意地悪上司に求愛されています。(原題 レア系女史の恋愛図鑑)
「さすがに言い過ぎだったかもしれないわね」
誰もいないエレベーター内で、私の声だけが響く。ますます後悔に苛まれて、ガックリと肩を落とした。
「私……もしかしたら首かも」
あれだけ言い切ったのだから、あの田中と言えど、私のことは諦めてくれたことだろう。
だが、逆恨みして父親とタッグを組み、私をどこぞやの支社に飛ばすことを考えないだろうか。
(まぁ、それなら万々歳かしら)
仕事はなくならないし、一応沢コーポレーションの肩書きがついてくる。
実家との約束はまだ有効ということになるからだ。
しかし、首にされてしまったら……実家に戻って花嫁修行なるものをしなければならなくなるのか。
「人生ってままならないわねぇ」
仕事のことも気に掛かるが、木島のことを考えると憂鬱になる。
田中経由で、私が木島との間を否定したということが耳に入ったりなんてしたら、きっと恐ろしいことになるだろう。

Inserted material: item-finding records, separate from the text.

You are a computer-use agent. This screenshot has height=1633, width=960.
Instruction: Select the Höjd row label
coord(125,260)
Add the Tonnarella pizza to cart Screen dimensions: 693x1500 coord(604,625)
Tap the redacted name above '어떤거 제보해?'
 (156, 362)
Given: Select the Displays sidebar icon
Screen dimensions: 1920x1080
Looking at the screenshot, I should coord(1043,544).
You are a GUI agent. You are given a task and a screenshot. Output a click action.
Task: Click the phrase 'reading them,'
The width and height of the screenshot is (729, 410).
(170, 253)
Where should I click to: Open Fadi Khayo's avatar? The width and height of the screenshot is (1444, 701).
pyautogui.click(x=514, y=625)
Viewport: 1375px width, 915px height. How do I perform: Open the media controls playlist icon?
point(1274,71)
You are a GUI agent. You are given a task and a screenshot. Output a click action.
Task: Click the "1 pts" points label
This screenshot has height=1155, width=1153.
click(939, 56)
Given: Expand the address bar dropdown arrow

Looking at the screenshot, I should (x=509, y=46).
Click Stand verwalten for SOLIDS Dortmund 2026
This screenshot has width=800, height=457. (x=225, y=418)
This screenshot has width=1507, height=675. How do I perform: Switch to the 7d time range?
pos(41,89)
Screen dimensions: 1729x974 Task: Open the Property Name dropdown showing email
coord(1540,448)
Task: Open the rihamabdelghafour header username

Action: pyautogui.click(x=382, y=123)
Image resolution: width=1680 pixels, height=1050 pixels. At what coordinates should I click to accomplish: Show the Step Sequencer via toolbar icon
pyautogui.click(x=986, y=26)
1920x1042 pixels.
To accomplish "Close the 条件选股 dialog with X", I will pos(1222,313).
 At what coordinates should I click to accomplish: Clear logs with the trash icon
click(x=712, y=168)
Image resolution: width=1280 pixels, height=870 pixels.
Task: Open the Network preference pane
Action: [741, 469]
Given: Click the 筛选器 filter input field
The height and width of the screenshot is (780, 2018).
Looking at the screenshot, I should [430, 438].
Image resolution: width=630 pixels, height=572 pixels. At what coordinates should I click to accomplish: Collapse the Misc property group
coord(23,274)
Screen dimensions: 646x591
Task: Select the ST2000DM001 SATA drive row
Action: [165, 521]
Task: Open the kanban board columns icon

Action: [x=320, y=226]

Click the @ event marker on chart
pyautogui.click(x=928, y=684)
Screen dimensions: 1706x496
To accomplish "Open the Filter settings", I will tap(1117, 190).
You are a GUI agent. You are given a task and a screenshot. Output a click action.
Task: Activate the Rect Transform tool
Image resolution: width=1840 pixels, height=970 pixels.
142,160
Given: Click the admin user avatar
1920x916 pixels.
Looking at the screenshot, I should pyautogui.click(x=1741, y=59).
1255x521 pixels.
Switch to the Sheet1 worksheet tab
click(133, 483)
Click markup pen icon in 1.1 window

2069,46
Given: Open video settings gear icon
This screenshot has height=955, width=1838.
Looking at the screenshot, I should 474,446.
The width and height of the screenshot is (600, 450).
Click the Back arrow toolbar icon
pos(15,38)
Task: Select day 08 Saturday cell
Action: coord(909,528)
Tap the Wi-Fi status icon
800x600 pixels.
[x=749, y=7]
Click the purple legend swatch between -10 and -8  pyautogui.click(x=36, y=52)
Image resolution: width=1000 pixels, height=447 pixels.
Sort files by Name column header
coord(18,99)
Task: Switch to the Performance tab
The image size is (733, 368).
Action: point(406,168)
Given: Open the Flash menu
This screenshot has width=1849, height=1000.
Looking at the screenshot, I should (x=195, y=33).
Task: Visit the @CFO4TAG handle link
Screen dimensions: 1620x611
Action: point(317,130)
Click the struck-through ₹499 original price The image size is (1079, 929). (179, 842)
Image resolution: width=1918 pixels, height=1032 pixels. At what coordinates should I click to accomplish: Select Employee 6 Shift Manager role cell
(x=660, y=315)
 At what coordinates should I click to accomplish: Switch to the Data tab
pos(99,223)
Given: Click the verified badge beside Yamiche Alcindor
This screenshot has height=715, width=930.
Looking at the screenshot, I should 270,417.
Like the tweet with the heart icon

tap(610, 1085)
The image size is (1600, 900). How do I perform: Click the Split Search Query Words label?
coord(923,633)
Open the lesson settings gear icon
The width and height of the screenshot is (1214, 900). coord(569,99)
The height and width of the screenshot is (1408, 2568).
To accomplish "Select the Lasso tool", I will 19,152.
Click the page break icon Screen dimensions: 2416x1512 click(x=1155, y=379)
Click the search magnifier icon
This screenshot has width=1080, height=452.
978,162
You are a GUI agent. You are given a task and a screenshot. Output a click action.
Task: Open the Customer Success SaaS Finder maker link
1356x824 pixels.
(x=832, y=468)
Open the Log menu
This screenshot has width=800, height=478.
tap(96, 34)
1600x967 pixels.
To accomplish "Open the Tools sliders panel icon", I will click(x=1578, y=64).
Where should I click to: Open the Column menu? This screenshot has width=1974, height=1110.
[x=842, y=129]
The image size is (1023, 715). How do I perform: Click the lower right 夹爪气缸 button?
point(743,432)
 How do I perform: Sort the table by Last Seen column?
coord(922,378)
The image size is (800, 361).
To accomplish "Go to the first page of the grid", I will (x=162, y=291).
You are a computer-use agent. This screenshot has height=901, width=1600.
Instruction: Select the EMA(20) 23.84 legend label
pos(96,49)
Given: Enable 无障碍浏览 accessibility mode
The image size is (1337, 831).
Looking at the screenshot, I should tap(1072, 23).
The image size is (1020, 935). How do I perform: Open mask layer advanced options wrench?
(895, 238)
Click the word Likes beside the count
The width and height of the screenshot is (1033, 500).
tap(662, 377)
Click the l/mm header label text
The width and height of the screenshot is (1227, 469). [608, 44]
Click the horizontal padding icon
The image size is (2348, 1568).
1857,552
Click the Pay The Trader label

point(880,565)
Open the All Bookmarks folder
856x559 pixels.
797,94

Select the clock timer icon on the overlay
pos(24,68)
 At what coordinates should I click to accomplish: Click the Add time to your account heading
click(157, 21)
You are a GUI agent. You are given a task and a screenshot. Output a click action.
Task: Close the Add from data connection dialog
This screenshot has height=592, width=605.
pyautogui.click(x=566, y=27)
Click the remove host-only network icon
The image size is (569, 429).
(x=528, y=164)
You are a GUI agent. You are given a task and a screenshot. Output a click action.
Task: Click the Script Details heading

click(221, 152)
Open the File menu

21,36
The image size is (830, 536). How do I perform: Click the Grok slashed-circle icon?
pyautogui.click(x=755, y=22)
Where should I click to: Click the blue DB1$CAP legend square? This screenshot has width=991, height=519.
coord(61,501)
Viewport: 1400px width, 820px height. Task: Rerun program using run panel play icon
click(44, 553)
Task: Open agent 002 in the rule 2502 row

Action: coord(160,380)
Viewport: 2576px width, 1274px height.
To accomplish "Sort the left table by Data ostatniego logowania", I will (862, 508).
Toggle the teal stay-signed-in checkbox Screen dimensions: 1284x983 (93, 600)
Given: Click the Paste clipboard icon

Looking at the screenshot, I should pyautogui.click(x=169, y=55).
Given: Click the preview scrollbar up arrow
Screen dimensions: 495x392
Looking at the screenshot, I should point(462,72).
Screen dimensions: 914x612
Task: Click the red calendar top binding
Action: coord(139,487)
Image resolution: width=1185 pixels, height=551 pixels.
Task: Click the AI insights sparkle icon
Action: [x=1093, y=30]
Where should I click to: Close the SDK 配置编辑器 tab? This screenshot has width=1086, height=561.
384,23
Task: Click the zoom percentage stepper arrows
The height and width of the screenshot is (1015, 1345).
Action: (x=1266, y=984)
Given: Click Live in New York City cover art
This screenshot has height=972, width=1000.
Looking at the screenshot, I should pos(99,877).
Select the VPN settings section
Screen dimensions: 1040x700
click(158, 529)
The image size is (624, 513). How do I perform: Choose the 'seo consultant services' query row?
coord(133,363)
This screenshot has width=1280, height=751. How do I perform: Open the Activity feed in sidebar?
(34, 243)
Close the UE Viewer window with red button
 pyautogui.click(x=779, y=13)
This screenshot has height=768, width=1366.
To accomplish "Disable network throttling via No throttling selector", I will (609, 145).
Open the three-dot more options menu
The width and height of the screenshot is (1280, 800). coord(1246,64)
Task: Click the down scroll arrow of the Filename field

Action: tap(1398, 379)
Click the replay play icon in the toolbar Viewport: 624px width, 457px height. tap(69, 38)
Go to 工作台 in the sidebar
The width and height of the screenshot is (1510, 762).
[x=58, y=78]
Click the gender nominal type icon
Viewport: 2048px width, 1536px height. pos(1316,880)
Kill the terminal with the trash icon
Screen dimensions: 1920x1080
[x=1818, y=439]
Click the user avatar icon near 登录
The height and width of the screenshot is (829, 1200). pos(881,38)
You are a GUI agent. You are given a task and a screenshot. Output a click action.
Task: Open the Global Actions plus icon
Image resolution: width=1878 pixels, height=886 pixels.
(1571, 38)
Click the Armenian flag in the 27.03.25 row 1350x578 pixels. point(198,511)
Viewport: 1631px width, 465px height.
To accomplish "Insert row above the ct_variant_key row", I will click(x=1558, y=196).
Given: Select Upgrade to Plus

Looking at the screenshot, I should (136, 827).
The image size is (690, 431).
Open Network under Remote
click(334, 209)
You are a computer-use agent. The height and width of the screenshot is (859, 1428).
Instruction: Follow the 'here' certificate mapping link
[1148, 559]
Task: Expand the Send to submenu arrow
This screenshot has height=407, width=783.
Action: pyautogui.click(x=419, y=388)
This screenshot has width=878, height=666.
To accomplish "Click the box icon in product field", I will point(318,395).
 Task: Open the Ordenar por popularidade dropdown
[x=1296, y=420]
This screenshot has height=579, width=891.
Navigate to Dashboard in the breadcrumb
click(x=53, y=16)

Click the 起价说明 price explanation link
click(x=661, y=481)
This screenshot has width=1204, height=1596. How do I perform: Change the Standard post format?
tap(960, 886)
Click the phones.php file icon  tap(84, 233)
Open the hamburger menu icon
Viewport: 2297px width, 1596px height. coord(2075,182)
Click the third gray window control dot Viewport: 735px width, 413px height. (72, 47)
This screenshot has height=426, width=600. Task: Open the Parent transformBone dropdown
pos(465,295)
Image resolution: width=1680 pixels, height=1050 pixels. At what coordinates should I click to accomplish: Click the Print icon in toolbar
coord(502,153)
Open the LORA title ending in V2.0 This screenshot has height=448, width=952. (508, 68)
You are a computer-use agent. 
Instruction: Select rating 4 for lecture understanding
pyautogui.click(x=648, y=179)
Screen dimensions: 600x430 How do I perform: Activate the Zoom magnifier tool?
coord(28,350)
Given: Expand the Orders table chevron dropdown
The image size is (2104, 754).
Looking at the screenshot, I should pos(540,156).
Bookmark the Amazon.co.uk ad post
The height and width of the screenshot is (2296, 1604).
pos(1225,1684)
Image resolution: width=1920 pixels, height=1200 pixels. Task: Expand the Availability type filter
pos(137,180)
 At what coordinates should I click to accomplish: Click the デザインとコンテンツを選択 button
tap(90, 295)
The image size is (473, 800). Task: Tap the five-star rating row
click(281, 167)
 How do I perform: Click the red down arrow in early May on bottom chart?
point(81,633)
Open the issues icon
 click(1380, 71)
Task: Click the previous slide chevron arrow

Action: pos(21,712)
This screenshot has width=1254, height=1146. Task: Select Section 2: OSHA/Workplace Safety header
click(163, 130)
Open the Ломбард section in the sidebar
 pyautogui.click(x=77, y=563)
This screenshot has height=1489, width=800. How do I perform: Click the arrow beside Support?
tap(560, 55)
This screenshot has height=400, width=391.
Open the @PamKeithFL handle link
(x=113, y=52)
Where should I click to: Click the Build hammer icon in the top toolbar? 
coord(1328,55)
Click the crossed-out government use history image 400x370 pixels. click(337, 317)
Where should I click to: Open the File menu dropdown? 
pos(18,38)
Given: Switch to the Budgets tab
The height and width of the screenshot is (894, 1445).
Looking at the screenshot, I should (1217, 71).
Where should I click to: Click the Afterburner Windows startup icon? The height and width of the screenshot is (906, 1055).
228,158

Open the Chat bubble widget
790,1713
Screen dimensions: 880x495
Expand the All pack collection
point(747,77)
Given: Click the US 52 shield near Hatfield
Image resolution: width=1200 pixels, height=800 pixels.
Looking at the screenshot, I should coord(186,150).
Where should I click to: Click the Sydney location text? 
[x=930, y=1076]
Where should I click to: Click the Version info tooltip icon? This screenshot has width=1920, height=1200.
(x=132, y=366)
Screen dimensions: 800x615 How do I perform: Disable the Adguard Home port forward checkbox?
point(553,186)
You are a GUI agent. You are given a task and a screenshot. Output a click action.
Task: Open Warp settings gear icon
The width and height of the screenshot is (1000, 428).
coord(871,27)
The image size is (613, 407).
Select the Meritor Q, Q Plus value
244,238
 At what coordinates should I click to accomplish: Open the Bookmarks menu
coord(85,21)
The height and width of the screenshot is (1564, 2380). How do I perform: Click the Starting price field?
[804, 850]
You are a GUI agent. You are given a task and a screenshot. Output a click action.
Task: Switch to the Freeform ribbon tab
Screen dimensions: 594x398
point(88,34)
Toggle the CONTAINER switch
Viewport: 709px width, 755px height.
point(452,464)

「あーあ、私を早く地方の支社に飛ばしてくれないかしら」
それが一番の解決方法かもしれない。
これからどう転んでいくのか。考えれば考えるほど悪い方に転がってしまうように思う。
勢いに任せて今までの鬱憤を晴らし、モヤモヤした感情はすっきりしたが、今後のことを考えると後悔の念が襲ってくる。
もう少し冷静に対処すべきだった。
だがしかし、言ってしまったものは取り返しがつかない。
私はエレベーター内で大きくため息をついたのだった。